> [Task to complete] Reproduce the material verbatim, everything from its first line down to and including the line that contains "(x=598, y=39)".

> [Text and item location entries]
— START —

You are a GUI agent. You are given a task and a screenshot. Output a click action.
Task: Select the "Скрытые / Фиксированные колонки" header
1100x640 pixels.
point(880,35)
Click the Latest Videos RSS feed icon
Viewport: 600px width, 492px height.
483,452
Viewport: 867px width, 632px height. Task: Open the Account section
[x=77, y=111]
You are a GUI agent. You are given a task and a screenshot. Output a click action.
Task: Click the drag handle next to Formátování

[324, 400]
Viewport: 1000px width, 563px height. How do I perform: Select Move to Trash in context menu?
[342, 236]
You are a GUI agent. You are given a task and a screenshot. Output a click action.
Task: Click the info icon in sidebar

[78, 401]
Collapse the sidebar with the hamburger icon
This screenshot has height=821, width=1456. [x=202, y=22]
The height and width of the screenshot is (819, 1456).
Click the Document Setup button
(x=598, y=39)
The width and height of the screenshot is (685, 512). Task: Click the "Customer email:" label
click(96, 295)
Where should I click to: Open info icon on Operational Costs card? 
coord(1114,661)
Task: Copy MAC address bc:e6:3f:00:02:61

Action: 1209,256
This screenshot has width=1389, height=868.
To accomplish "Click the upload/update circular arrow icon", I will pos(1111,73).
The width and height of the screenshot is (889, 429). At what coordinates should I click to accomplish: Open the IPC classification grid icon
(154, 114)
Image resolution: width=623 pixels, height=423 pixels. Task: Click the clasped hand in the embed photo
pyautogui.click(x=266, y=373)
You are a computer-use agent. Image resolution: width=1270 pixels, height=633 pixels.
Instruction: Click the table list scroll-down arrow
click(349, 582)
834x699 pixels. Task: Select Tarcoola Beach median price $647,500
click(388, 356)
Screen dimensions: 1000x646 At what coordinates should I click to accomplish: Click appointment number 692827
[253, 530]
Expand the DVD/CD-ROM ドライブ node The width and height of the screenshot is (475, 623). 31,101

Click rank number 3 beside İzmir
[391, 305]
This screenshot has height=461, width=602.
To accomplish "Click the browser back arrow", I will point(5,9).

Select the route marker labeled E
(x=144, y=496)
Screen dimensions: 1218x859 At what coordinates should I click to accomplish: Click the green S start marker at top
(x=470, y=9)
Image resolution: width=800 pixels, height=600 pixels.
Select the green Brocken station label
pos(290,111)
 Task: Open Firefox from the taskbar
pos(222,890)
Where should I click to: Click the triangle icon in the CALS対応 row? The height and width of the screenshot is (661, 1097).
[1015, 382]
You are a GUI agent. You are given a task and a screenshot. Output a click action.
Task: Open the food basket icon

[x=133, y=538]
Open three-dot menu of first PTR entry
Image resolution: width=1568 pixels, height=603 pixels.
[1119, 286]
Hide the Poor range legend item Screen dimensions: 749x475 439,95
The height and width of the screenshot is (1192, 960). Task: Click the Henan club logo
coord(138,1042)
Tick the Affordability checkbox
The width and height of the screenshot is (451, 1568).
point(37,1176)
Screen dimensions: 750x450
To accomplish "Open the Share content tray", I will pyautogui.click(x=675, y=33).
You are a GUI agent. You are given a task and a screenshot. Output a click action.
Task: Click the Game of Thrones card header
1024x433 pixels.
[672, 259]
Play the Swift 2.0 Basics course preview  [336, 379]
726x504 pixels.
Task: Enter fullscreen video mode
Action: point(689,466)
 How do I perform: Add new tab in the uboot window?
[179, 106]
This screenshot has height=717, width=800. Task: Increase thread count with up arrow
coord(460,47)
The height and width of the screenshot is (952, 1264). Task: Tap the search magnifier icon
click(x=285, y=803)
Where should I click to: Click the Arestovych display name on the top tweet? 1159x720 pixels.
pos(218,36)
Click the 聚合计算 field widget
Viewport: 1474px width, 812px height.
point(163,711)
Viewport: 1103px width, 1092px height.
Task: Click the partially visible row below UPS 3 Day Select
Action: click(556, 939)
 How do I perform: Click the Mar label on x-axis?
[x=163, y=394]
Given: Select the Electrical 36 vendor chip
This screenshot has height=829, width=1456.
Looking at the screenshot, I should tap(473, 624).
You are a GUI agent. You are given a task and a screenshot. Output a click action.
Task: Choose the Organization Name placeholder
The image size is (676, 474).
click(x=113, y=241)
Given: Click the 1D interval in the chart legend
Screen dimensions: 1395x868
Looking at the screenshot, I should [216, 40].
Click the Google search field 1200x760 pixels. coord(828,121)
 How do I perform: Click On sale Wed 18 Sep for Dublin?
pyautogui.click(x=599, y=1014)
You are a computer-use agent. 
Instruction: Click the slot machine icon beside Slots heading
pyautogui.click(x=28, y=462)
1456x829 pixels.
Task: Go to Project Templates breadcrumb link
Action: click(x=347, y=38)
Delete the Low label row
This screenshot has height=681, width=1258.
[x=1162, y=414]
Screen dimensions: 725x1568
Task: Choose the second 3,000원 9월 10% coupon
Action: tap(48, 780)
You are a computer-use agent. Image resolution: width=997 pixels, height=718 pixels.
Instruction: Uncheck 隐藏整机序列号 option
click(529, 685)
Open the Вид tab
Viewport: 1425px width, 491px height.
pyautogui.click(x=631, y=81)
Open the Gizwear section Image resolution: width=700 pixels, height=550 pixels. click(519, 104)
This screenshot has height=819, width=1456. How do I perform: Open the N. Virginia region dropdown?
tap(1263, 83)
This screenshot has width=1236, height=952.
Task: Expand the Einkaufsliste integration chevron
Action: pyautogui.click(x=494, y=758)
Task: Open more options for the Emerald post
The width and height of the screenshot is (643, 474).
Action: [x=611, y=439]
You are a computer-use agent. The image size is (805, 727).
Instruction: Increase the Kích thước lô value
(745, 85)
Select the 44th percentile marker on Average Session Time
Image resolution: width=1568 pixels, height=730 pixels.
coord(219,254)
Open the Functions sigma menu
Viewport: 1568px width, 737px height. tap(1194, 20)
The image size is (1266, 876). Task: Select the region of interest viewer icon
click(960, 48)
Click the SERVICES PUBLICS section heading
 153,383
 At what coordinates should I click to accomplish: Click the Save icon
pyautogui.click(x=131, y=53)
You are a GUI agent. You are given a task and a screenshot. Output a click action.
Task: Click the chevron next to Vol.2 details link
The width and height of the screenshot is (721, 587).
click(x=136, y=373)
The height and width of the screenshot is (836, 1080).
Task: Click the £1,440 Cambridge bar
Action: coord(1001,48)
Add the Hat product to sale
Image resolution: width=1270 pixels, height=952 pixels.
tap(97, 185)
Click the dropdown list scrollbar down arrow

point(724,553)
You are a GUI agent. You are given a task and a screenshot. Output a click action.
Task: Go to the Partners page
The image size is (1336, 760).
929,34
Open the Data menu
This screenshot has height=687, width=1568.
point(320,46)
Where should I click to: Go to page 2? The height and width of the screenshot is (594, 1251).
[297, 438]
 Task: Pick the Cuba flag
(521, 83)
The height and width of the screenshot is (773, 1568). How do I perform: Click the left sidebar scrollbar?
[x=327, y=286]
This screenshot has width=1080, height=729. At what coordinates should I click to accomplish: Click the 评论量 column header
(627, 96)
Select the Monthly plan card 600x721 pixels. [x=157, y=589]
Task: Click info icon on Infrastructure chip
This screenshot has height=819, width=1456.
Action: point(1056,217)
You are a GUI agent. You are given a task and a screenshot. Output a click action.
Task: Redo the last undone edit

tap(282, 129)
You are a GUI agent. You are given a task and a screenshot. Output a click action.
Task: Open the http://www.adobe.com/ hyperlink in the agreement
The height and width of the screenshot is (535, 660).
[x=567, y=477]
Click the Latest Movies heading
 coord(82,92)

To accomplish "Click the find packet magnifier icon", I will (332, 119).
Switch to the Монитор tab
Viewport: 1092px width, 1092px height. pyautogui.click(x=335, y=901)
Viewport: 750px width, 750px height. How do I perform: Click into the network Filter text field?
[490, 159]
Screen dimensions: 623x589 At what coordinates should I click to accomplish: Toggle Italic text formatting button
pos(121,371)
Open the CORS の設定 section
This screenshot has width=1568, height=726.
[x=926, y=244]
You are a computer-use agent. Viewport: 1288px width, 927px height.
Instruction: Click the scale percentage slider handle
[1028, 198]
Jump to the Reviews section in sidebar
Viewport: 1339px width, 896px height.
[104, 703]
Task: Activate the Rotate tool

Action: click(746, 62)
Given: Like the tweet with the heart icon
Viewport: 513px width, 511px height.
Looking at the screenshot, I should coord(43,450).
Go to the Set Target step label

— END —

> [Written answer]
You are a GUI agent. You are given a task and a screenshot. Output a click action.
Task: Select the "Скрытые / Фиксированные колонки" header
1100x640 pixels.
point(880,35)
Click the Latest Videos RSS feed icon
Viewport: 600px width, 492px height.
483,452
Viewport: 867px width, 632px height. Task: Open the Account section
[x=77, y=111]
You are a GUI agent. You are given a task and a screenshot. Output a click action.
Task: Click the drag handle next to Formátování

[324, 400]
Viewport: 1000px width, 563px height. How do I perform: Select Move to Trash in context menu?
[342, 236]
You are a GUI agent. You are given a task and a screenshot. Output a click action.
Task: Click the info icon in sidebar

[78, 401]
Collapse the sidebar with the hamburger icon
This screenshot has height=821, width=1456. [x=202, y=22]
The height and width of the screenshot is (819, 1456).
Click the Document Setup button
(x=598, y=39)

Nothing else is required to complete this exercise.